Earning the Eagle

Senior James Butler earned his Eagle Scout earlier this month and was invited to Chair Phyllis Randall’s State of the County Address to recite the Pledge of Allegiance. 

Only 6% of Boy Scouts have earned their rank of Eagle Scout, making that only two million of the 110 million of Boy Scouts since the start of the organization in 1910. Of that number, only 0.5% of them are African American. Graduating senior James Butler is now a part of that small-scale statistic as he just finished his Eagle Scout earlier this month after eleven years being a Boy Scout and a long journey of planning, filling out paperwork, and most importantly, executing his plan. 

Butler officially began to start his Eagle Scout project in his junior year of high school, but he was faced with adversities from the start. Butler tore his ACL and meniscus during the spring of eleventh grade from playing flag football. “It was a long stretch to heal it, but I made it through, and I feel like it made me stronger mentally,” said Butler. Though these injuries were rough on Butler, they influenced his final Eagle Scout project plan: building a bench at Algonkian Elementary. “I wanted kids to be comfortable just like how I want to,” said Butler. 

In total, Butler spent two months building his bench. “I had to get through a lot of paperwork and approval, but I’m just rejuvenated that it all worked out,” said Butler. Finally on May 2, 2023, Butler earned his Eagle Rank in Troop 966.

Following his new rank, Chair At-Large of the Loudoun County Board of Supervisors, Phyllis Randall, invited Butler to her 8th Annual State of the County Address which was located at the Loudoun County Government Center on May 24. “I felt honored. It was like, ‘out of all people, she picked me,’” said Butler. 

At the address, Randall discussed the issues and the successes of Loudoun County, as well as recognizing outstanding Loudoun County residents such as Butler. Butler was invited on stage to recite the pledge of allegiance in his Boy Scout uniform. “I take the pledge of allegiance very seriously, so I put a lot of thought into who I want to give my pledge of allegiance at the State of the County Address,” said Randall. During her speech, Randall went on to explain the statistics of Boys Scouts and the miniscule amount that those Eagle Scouts are people of color. “One of the things he [Butler]  wants to do is to encourage more people of color to get into scouting. I love that; I love that idea,” said Randall. 
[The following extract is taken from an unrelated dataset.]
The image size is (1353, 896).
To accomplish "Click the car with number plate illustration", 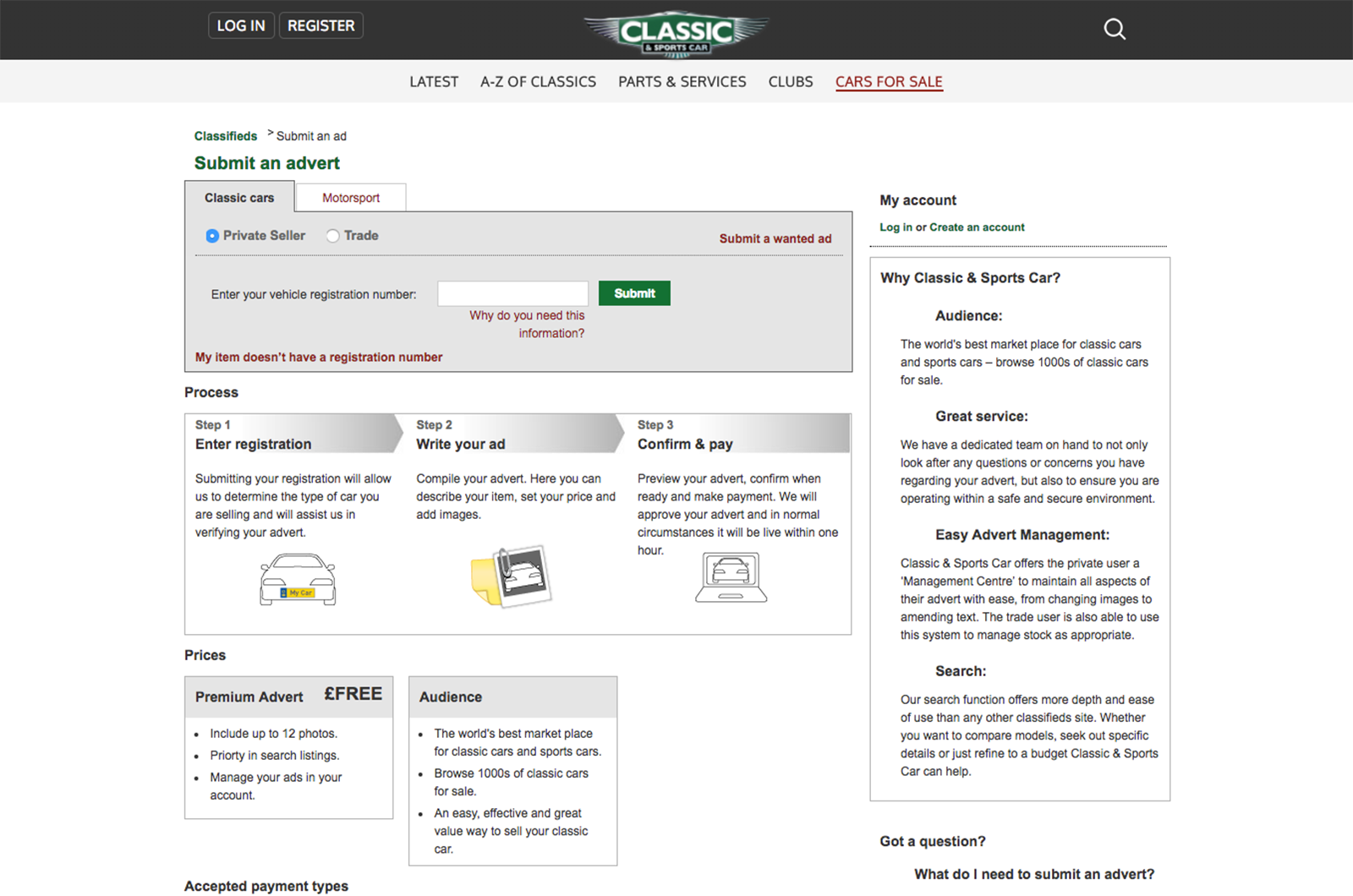I will point(298,579).
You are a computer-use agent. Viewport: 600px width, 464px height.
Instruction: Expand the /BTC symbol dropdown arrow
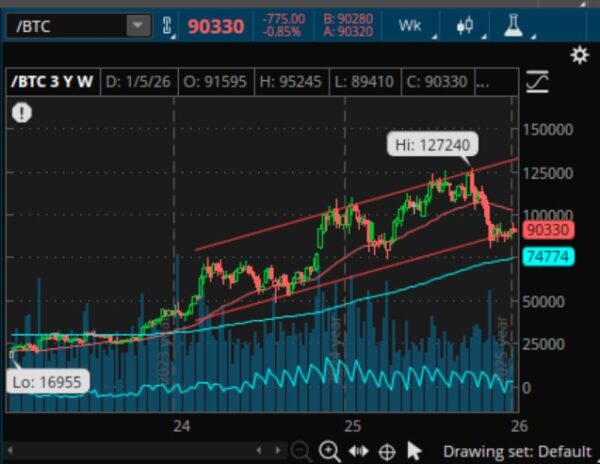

Butler graduates in just under a week from Potomac Falls and is headed off to Virginia Union University, a historically African American university located in Richmond, VA. There, Butler will major in cybersecurity. “I want to be able to protect anyone’s data with cyber security. In this generation, one simple code is a dangerous weapon now and it’s used to harm people’s data,” said Butler. 

Butler will also be on VUU’s drumline as an Ambassador of Sound and was consequently awarded a full scholarship. “Since I’ve been doing drumline at Potomac Falls, I figured it was a good idea for me to carry my talents to VUU,” said Butler. 

An already hard accomplishment to make, Butler finished his Eagle Scout through personal adversities and statistics. “I feel rare to be honest, but it feels good knowing I made the significance of being that 0.5%,” said Butler.